* **TO DO**:
State, as a number alone, how many lines of the data contain the string "agent".

┄┄┄┄┄┄┄┄┄┄

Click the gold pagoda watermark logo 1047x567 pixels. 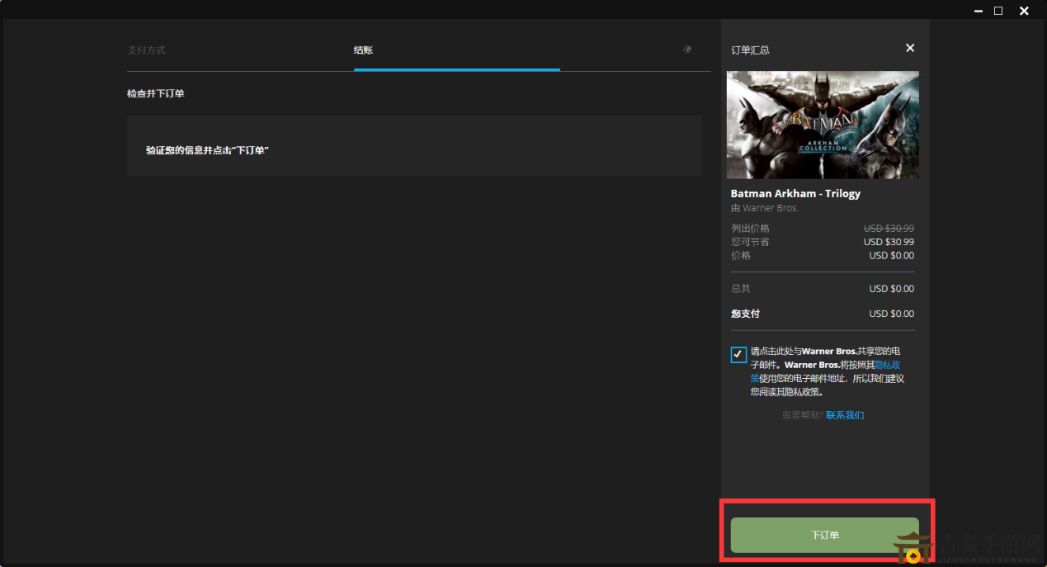point(912,549)
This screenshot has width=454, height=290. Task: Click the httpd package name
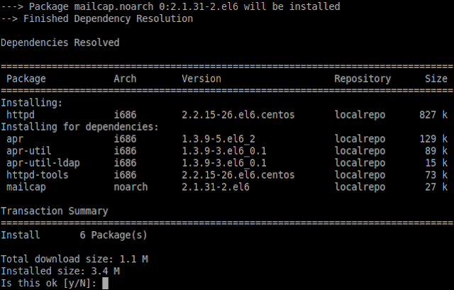(21, 115)
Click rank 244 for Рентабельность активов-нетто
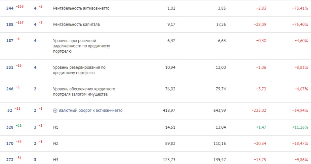Screen dimensions: 311x164 coord(10,8)
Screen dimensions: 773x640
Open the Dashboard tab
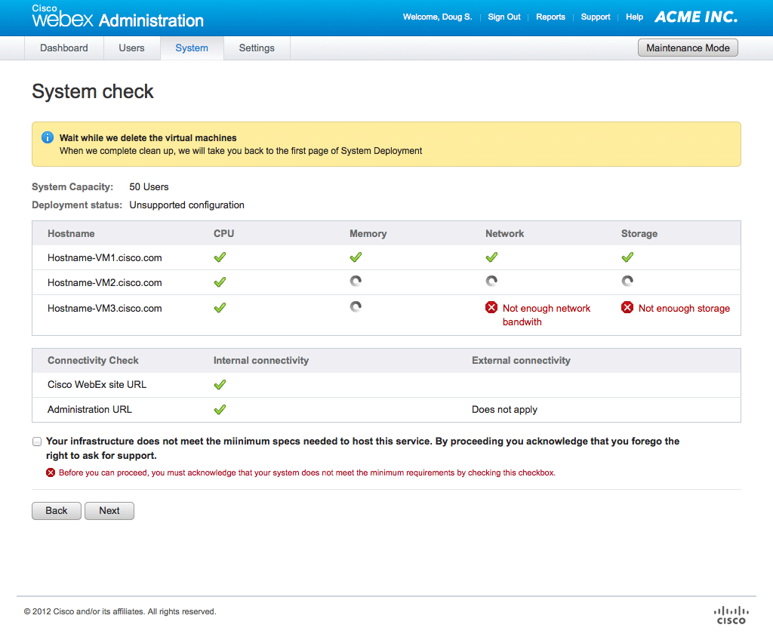64,48
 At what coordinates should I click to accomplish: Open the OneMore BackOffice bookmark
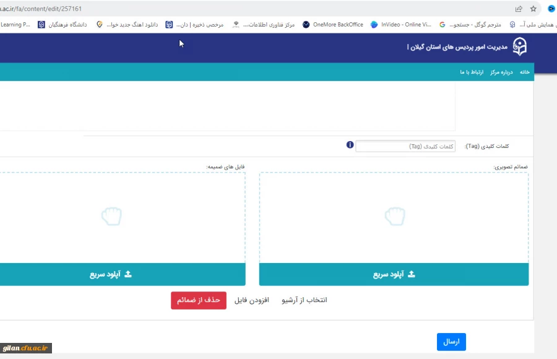pyautogui.click(x=334, y=24)
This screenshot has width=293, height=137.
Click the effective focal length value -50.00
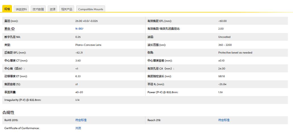point(222,21)
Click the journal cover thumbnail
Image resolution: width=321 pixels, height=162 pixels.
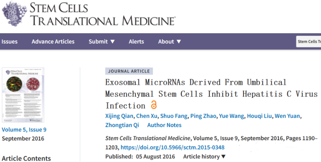pos(23,95)
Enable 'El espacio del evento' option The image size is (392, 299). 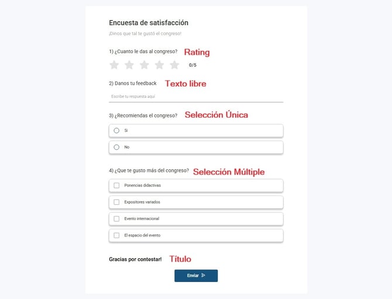(116, 235)
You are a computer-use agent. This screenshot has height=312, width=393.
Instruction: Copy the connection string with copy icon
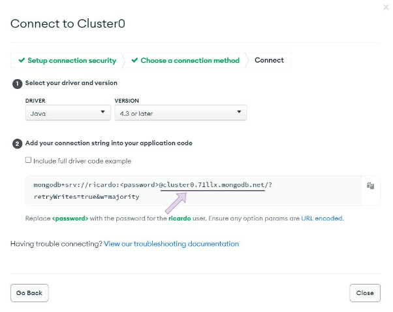tap(370, 186)
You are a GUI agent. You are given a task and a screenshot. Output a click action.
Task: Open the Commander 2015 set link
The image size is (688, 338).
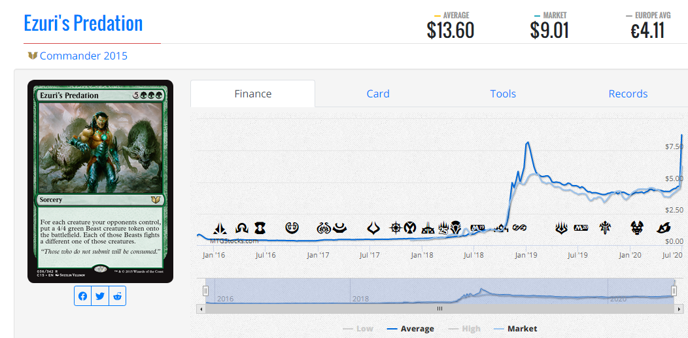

┄┄┄┄┄┄┄┄┄┄

* **TASK RESPONSE**:
2